Robots In Disguise are perhaps not the best way to start an evening. They are usually a band I try to avoid, more about but I was making the effort to try and get a good spot for These New Puritans – who I’ve been desperate to see all year. Robots In Disguise play a set of mediocre, there yet still somehow quite grating, electro/indie/mash-up. The best bit was the guy (or girl) in the big robot mask.
After a break for refreshments, it was time for These New Puritans to take to the stage. Two things that stood out immediately were the overly cool expression the female synth player was sporting (making her look like the most bored person ever) – and the chain mail shirt the lead singer had donned for the occasion. Not only was it fun to look at, but I can also imagine it to be quite practical when walking home through unsafe areas late at night.
They begin their set with the brash intro to ‘Swords Of Truth’. Their sultry vocals, and gothic strut should seem pretentious and dislikable, but something allows them to get away with it. They’re the pinnacle of what so many modern bands aim to do, but they do it the best – so it’s okay.
The highlights of their set were tracks like ‘Elvis’ and ‘Numbers’, which revert against their attempts to be so freakin’ avant-garde. There are moments where they create new wave genius, and the 3-minute psych out feedback marathons in between actually do build the intended suspense. As a live show their music and musicianship would struggle to be beaten, but their stage manner is at times slightly cringing.
I thought it would be almost impossible for me not to really, really enjoy a Young Knives gig. That was until I saw them play a set of less than stand out album tracks. I know they must have grown tired of playing the same tracks over and over, but they’re the most popular songs for a reason. People like the songs, that’s why they’ve come to see them live.
In all fairness, I missed about 5 minutes of the beginning of their set – but literally the only song I recognized was ‘The Decision’. Unless they filled the first five minutes with an impressive mini mix of ‘Terra Firma’, ‘She’s Attracted To’ and ‘Weekends And Bleak Days’. It was necessarily a bad gig, it just seems like they’ve given up on pleasing their fan base.
After watching a slightly disappointing Ossie Clark show, adiposity I felt I really needed to see a collection that stepped out of the chiffon and floral-patterned safe zone, cost and started London Fashion Week off with a much needed bang. Much to my delight, this came in the form of design duo Horace, who I have to say, managed to impress me the most on Sunday afternoon.
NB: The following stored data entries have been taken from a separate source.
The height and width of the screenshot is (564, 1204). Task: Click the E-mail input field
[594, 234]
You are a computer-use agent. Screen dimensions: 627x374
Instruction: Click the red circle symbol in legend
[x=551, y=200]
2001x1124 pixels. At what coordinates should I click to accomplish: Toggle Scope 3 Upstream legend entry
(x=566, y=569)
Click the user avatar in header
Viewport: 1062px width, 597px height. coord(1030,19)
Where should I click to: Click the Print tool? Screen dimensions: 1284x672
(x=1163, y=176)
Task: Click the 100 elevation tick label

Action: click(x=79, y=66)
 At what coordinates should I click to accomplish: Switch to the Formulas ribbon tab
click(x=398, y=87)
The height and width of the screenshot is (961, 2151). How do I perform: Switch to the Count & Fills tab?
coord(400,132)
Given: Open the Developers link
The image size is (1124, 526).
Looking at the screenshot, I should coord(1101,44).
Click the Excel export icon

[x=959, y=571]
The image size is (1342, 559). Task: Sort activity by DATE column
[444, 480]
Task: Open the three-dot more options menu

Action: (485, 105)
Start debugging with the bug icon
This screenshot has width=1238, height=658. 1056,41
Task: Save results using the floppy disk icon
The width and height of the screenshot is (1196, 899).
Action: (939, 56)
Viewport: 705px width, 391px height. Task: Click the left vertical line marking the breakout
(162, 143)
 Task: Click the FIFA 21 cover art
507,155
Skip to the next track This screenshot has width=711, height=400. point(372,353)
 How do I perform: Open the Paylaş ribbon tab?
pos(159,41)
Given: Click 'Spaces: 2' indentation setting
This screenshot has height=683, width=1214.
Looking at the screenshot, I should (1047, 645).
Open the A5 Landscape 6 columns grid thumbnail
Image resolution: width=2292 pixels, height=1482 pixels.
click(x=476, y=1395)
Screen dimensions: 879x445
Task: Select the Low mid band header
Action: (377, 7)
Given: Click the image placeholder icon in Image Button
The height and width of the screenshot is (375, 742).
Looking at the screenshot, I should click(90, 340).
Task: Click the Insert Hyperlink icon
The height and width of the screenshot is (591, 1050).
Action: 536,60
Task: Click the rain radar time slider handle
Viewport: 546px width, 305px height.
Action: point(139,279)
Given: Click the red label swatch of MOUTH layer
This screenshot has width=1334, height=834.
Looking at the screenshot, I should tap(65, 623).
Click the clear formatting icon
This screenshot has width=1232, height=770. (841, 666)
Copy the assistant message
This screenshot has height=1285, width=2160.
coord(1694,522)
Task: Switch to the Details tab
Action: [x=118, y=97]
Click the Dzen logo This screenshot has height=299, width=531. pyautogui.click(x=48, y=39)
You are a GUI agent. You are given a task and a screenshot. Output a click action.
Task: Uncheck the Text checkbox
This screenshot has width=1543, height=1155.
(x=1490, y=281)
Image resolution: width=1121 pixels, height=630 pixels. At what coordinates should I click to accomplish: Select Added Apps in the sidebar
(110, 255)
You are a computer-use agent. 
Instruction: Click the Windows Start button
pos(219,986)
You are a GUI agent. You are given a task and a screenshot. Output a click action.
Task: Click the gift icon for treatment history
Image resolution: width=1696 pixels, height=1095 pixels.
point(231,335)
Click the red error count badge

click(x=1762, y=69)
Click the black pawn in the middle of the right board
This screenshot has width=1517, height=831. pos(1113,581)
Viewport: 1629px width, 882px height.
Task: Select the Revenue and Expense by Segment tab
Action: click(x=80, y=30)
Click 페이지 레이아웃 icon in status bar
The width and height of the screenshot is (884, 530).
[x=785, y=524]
According to their press release, the story behind Horace’s spring/summer 09 collection is ‘a futuristic tribe living in the heat of the desert.‘ With an adventurous teaming of soft black leather and studs with laddered knits and linen, what has transcribed is an interesting punk rocker meets Arabian villager type collection, which was just the edge our senses needed on a Sunday afternoon.
Designer’s Adam Entwisle and Emma Hales have used a neutral palette of blacks, whites, greys and creams, to create a range of oversized vests and jersey tops alongside figure skimming leather bottoms and socks to create an unusual, but striking collection of day to evening wear.
I wasn’t surprised to find out the label had caught the eye of Kate Moss and Agyness Deyn, as the clothing effectively captures that unique element of effortless chic for which both the models are renowned.